Pubblicato il 26/04/2018

N. 02526/2018REG.PROV.COLL.

N. 06142/2014 REG.RIC.

REPUBBLICA ITALIANA

IN NOME DEL POPOLO ITALIANO

Il Consiglio di Stato

in sede giurisdizionale (Sezione Sesta)

ha pronunciato la presente

SENTENZA

sul ricorso numero di registro generale 6142 del 2014, proposto da:
F A, in proprio e quale legale rappresentante della Ditta Apicella di F, A e G &
C S, in persona del legale rappresentante pro tempore, rappresentato e difeso dall'avvocato A D L, con domicilio eletto presso lo studio Santina Murano in Roma, via Pelagio I, 10;

contro

Ministero per i beni e le attività Culturali e del Turismo, Soprintendenza per i B.A.P. di Salerno ed Avellino, in persona del legale rappresentante pro tempore , rappresentati e difesi per legge dall'Avvocatura Generale dello Stato, domiciliata in Roma, via dei Portoghesi, 12;
Comune di Maiori, non costituito in giudizio;

per la riforma

della sentenza 23 dicembre 2013 n. 2602 del Tribunale amministrativo regionale per la Campania, Sezione Staccata di Salerno, Sezione II.


Visti il ricorso in appello e i relativi allegati;

visti gli atti di costituzione in giudizio:

viste le memorie difensive;

visti tutti gli atti della causa;

relatore nell'udienza pubblica del giorno 19 aprile 2018 il Cons. Vincenzo Lopilato e uditi per le parti l’avvocato A D L e Roberta Guizzi dell'Avvocatura Generale dello Stato.


FATTO e DIRITTO

1.− Il Sindaco del Comune di Maiori, con decreto 14 novembre 2001 n. 545, ha autorizzato, ai sensi dell’art. 151 del d.lgs. n. 490 del 1999 ed ai fini di cui all’art. 31 e ss. della legge 47 del 1985, la realizzazione di quattro manufatti consistenti in strutture in ferro, a servizio della propria attività commerciale sita in località S. Francesco di Maiori.

Il Soprintendente per i Beni Ambientali, Architettonici, Artitici e Storici di Salerno e Avellino ha annullato il suddetto decreto.

Contenuto del dataset:

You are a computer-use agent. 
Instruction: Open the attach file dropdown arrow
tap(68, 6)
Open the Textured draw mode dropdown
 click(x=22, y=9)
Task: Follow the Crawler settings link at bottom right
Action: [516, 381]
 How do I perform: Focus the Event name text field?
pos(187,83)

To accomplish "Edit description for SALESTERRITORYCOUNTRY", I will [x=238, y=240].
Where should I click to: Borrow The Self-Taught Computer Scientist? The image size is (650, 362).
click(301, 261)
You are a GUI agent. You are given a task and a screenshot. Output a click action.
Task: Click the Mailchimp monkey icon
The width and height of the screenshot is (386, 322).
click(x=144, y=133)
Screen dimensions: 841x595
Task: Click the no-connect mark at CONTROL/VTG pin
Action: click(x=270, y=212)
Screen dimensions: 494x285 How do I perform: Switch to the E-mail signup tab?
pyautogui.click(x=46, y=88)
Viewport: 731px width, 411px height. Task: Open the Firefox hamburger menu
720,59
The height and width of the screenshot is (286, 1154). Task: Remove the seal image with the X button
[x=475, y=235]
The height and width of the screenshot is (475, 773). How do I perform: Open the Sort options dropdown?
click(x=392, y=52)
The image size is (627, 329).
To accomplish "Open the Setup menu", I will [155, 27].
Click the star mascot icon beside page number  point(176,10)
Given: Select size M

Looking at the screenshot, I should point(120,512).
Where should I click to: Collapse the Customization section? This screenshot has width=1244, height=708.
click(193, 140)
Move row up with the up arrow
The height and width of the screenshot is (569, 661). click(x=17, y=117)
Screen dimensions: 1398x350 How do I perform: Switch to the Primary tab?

Compiti da svolgere:
(A) Duplica senza modifiche la parte della sentenza che va da "visti tutti gli" giù fino a "il suddetto decreto.".
(B) Rispondi per favore a queste domande sulla sentenza:
(i) In che data è stata pubblicata?
(ii) Chi era il relatore nell'udienza pubblica del 19 aprile 2018?
(iii) Con quale decreto il Sindaco del Comune di Maiori ha autorizzato i quattro manufatti?
(C) Riassumi in forma più breve il paragrafo della sentenza che comincia con "1.− Il Sindaco del Comune di Maiori", conservandone i fatti principali.

Soluzioni dei problemi:
(A)
visti tutti gli atti della causa;

relatore nell'udienza pubblica del giorno 19 aprile 2018 il Cons. Vincenzo Lopilato e uditi per le parti l’avvocato A D L e Roberta Guizzi dell'Avvocatura Generale dello Stato.


FATTO e DIRITTO

1.− Il Sindaco del Comune di Maiori, con decreto 14 novembre 2001 n. 545, ha autorizzato, ai sensi dell’art. 151 del d.lgs. n. 490 del 1999 ed ai fini di cui all’art. 31 e ss. della legge 47 del 1985, la realizzazione di quattro manufatti consistenti in strutture in ferro, a servizio della propria attività commerciale sita in località S. Francesco di Maiori.

Il Soprintendente per i Beni Ambientali, Architettonici, Artitici e Storici di Salerno e Avellino ha annullato il suddetto decreto.

(B)
(i) Il 26/04/2018.
(ii) Il Cons. Vincenzo Lopilato.
(iii) Con il decreto 14 novembre 2001 n. 545.

(C) Con decreto 14 novembre 2001 n. 545, emesso ai sensi dell'art. 151 del d.lgs. n. 490 del 1999 e ai fini dell'art. 31 e ss. della legge 47 del 1985, il Sindaco di Maiori ha autorizzato quattro strutture in ferro a servizio di un'attività commerciale in località S. Francesco di Maiori.